Spostandoci di circa 8 km dal Barclays Center al Madison Square Garden, la confusione e la sorpresa non sono più elementi straordinari ma connaturali al mondo Knicks, in cui anche i momenti positivi, come la vittoria casalinga ai danni degli Houston Rockets, vengono in qualche modo rovinati da una proprietà che da anni ormai fa più danni della grandine. James Dolan ha infatti avuto un’accesa discussione con Spike Lee, ovvero il tifoso più illustre nonché probabilmente il volto più riconoscibile dell’intera franchigia. La colpa del regista di “He Got Game”? Essere entrato… dall’ingresso sbagliata. Circola un video in cui Lee litiga con un addetto alla sicurezza che gli intima di entrare dall’ingresso VIP e non più da quello riservato ai media e addetti ai lavori che Lee ha utilizzato negli ultimi 28 anni.

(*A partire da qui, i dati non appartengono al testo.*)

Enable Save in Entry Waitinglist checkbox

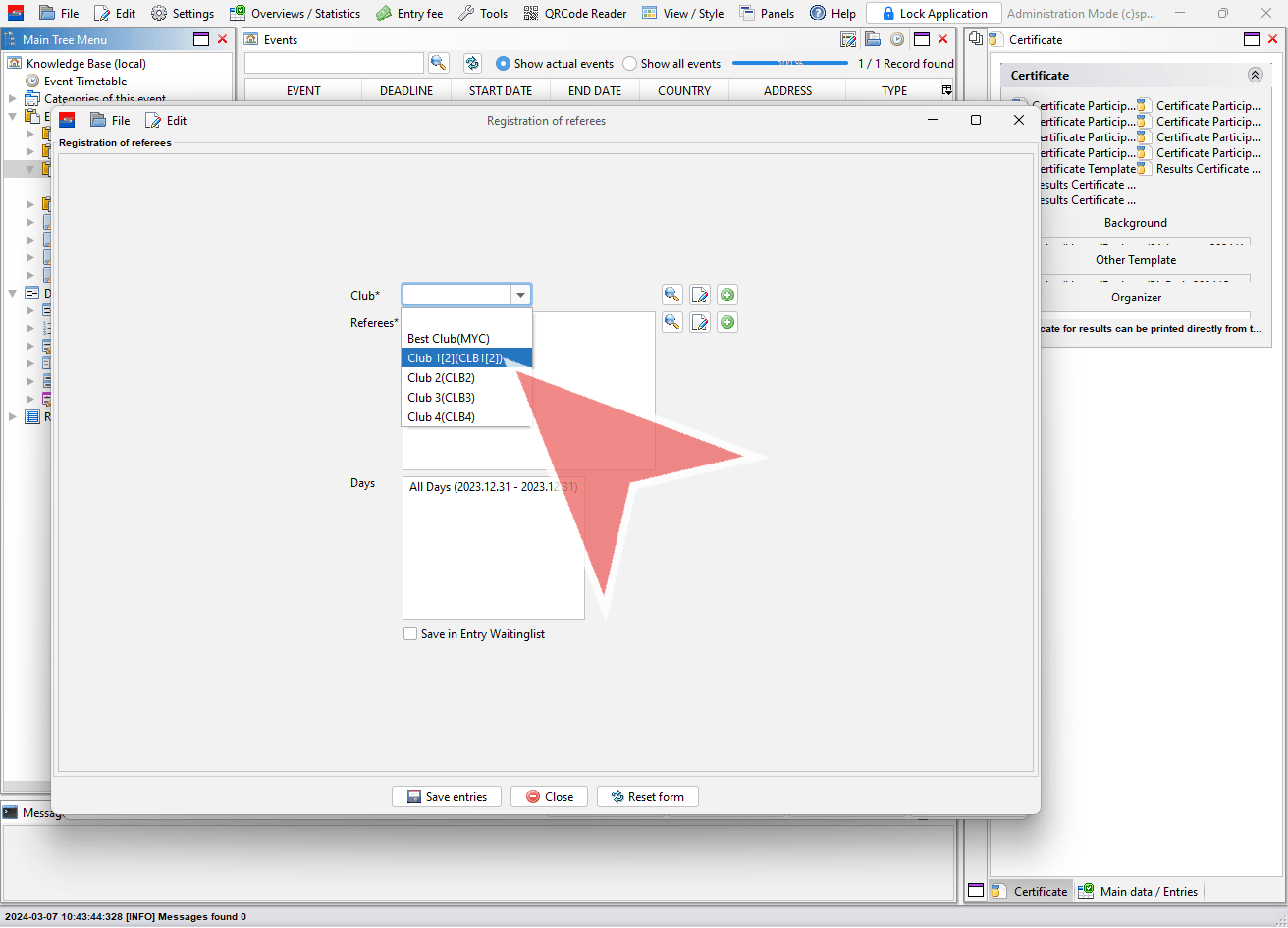[x=410, y=634]
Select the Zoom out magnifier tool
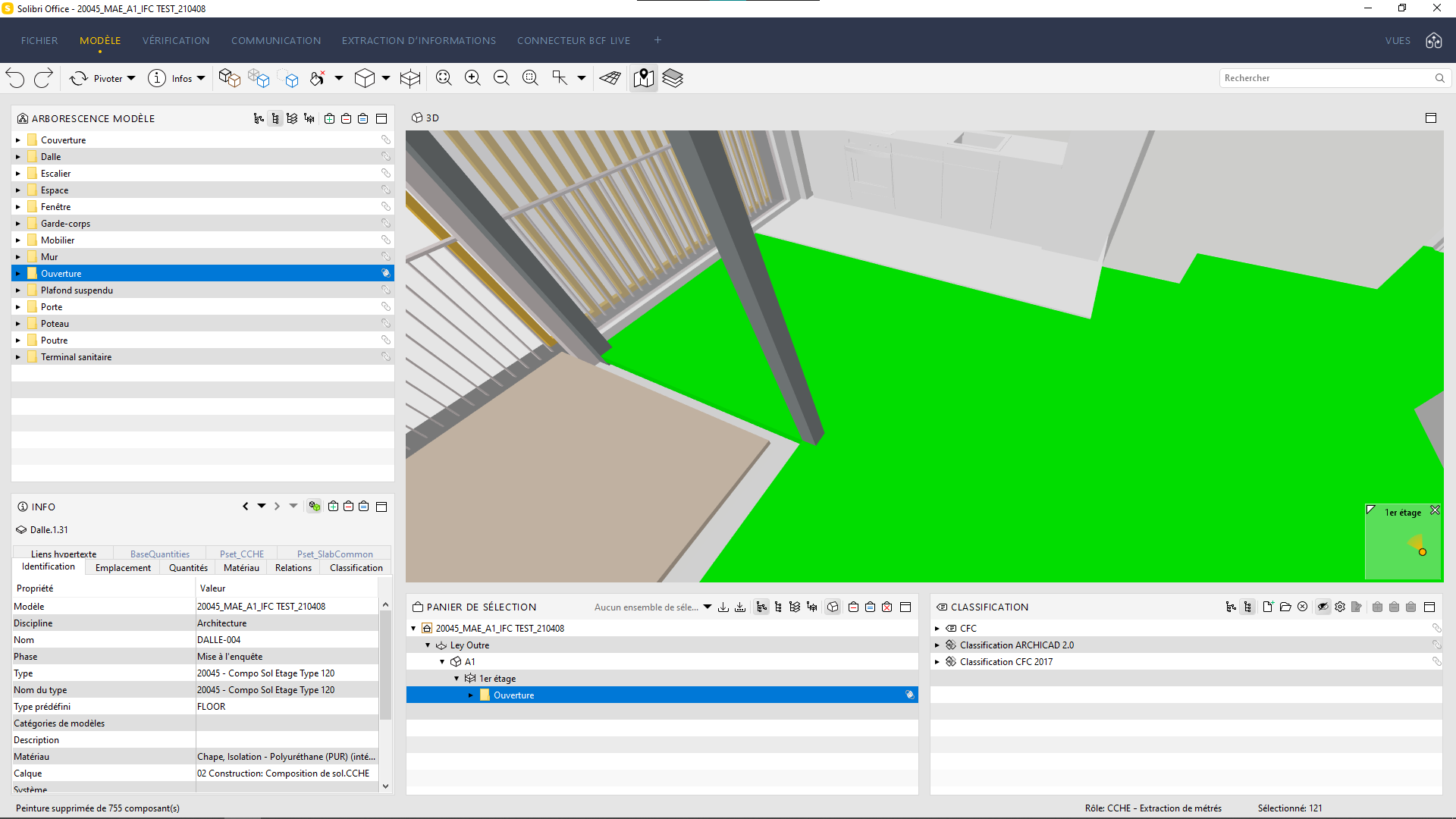Screen dimensions: 1456x819 pos(501,78)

I Knicks hanno spiegato che tutto si è risolto con una stretta di mano tra il regista e Dolan all’intervallo, ma la realtà è che i rapporti tra i due sono molto tesi viste le critiche che Lee ha portato negli ultimi anni alla proprietà della franchigia. Certo è che certe situazioni andrebbero gestite meglio, anche considerando che il posto in prima fila sempre occupato da Spike non viene via a meno di 300 mila dollari. Ma la comunicazione è un problema cronico di Dolan, che ha gestito male pure il cambio di dirigenza, prima smentendo le voci su Leon Rose, realmente assunto pochi giorni dopo, e poi uscendo con un comunicato asettico per annunciare l’arrivo dell’ex agente. Nonostante il passo falso iniziale, si spera che proprio l’arrivo di Rose possa cambiare le cose all’interno di una franchigia che da troppo tempo non vede la luce. Rose arriva sulla scia dei Bob Myers e Rob Pelinka, procuratori molto quotati che ad un certo punto decidono di passare dall’altra parte della barricata: tra i suoi assistiti troviamo infatti tra gli altri Joel Embiid, Karl-Anthony Towns e Devin Booker. Ma se Myers ha beneficiato dell’apprendistato sotto la guida di Jerry West e Pelinka si avvale della presenza ingombrante di Magic Johnson, Rose dovrà fare tutto da solo in un mondo che conosce solo di riflesso. Ma soprattutto nell’ambiente più difficile possibile: auguri.